Vision in White Page 2
There would be cupcakes and lemonade, Mac reminded herself. And swimming later, and fun. It didn’t matter if the pictures were stupid, didn’t matter that her grandmother was right and she was too young for the camera.
It didn’t matter that her mother was getting divorced again, or that her stepfather, who’d been okay, had already moved out.
It didn’t matter that happy ever after was bull, because it was all pretend anyway.
She tried to take pictures of Emma and the obliging Harold, imagined getting the film back and seeing the blurry figures and smudges of her thumb, like always.
When the music started she felt bad that she hadn’t put on the scratchy dress and given Emma a maid of honor, just because her mother and grandmother had put her in a bad mood. So she circled around to stand to the side and tried harder to take a nice picture of Harold walking Emma down the garden path.
It looked different through the lens, she thought, the way she could focus on Emma’s face—the way the veil lay over her hair. And the way the sun shined through the lace was pretty.
She took more pictures as Parker began the “Dearly Beloved” as the Reverend Whistledown, as Emma and Laurel took hands and Harold curled up to sleep and snore at their feet.
She noticed how bright Laurel’s hair was, how the sun caught the edges of it beneath the tall black hat she wore as groom. How Mr. Fish’s whiskers twitched as he yawned.

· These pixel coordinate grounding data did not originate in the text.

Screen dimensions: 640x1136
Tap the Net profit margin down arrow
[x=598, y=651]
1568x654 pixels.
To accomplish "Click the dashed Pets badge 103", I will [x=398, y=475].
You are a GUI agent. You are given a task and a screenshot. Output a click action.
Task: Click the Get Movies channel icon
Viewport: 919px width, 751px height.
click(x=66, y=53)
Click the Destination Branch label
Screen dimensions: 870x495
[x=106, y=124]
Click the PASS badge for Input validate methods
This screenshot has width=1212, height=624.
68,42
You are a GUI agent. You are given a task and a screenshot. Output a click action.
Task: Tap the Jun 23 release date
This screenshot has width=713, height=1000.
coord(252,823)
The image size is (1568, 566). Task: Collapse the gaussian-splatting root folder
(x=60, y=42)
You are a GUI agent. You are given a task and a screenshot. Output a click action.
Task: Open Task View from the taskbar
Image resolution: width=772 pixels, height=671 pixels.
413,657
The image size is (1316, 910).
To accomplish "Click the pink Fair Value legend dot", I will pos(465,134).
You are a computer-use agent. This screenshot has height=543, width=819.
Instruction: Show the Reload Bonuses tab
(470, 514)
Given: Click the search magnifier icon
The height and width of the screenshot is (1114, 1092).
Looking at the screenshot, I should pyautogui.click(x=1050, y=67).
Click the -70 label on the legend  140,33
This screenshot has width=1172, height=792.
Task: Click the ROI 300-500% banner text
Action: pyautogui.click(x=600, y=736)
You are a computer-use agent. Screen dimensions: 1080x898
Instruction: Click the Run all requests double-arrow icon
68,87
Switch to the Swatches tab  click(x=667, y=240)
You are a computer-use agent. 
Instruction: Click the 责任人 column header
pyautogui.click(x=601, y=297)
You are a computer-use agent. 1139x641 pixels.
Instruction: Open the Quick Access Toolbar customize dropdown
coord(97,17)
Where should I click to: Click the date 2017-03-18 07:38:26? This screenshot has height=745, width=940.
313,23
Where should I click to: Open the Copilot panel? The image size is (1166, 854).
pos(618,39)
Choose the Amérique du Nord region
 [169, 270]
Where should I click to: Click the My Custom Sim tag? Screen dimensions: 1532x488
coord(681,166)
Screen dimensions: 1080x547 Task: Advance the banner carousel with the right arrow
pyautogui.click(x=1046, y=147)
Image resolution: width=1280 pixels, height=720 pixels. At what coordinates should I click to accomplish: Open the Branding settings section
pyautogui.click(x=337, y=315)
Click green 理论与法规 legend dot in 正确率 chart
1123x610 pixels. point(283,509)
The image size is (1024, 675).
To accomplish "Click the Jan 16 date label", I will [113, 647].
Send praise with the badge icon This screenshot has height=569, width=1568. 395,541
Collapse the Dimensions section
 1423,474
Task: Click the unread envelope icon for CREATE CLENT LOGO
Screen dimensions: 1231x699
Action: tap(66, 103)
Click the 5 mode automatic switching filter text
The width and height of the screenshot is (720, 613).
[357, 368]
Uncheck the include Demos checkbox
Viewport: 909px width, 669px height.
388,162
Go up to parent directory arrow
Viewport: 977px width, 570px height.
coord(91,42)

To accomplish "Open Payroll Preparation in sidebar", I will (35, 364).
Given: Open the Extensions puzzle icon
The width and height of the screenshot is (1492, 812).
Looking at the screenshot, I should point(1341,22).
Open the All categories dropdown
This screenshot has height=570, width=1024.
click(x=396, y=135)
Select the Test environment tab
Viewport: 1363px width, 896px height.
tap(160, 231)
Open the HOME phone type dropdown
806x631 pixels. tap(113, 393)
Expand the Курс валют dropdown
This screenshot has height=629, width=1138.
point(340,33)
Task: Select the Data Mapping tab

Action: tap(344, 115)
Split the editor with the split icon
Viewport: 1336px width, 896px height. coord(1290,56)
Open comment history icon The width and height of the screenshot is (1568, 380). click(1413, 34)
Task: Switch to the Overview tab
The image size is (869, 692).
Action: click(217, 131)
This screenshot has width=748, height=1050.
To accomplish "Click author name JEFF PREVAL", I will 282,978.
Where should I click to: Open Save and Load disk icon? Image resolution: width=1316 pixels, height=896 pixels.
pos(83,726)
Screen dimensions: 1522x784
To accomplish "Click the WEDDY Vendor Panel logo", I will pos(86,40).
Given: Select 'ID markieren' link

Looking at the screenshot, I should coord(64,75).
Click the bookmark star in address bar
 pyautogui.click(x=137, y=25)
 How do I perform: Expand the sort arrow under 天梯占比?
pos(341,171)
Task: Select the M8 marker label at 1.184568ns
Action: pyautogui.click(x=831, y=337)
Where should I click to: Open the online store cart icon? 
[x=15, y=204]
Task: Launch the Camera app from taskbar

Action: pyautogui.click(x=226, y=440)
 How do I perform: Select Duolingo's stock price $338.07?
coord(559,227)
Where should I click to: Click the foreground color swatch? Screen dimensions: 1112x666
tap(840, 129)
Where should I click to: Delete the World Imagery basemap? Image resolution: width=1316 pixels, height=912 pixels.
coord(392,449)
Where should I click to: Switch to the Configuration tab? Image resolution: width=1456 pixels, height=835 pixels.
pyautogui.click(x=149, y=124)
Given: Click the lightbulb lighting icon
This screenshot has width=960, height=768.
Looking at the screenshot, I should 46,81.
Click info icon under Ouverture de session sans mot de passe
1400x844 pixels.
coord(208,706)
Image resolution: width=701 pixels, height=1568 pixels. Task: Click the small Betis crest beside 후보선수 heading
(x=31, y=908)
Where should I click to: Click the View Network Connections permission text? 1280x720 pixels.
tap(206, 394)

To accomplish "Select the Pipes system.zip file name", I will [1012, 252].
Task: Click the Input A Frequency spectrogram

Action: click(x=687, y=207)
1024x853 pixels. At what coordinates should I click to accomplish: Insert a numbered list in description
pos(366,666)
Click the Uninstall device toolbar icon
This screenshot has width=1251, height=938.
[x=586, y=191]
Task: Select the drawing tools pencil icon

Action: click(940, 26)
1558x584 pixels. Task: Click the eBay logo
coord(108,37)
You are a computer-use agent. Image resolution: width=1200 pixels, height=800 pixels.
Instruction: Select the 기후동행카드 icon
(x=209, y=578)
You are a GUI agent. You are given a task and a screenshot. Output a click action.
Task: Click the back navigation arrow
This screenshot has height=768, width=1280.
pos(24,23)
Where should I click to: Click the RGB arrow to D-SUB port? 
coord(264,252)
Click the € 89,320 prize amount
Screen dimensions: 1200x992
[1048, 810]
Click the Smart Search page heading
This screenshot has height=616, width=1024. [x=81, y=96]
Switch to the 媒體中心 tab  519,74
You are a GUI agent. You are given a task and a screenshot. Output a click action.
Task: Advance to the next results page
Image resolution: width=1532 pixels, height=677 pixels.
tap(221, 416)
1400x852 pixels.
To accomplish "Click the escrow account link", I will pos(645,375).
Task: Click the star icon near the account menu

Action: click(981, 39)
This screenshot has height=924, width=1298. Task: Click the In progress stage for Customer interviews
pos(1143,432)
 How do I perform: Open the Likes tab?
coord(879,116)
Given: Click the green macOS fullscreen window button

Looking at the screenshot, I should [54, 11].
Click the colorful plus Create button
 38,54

When it happened, it happened as much inside Mac as out. Her three friends were grouped under the lush white curve of the arbor, a triangle of pretty young girls. Some instinct had Mac shifting her position, just slightly, tilting the camera just a bit. She didn’t know it as composition, only that it looked nicer through the lens.
And the blue butterfly fluttered across her range of vision to land on the head of a butter yellow dandelion in Emma’s bouquet. The surprise and pleasure struck the three faces in that triangle under the white roses almost as one.
Mac pressed the shutter.
She knew, knew, the photograph wouldn’t be blurry and dark or fuzzy and washed out. Her thumb wouldn’t be blocking the lens. She knew exactly what the picture would look like, knew her grandmother had been wrong after all.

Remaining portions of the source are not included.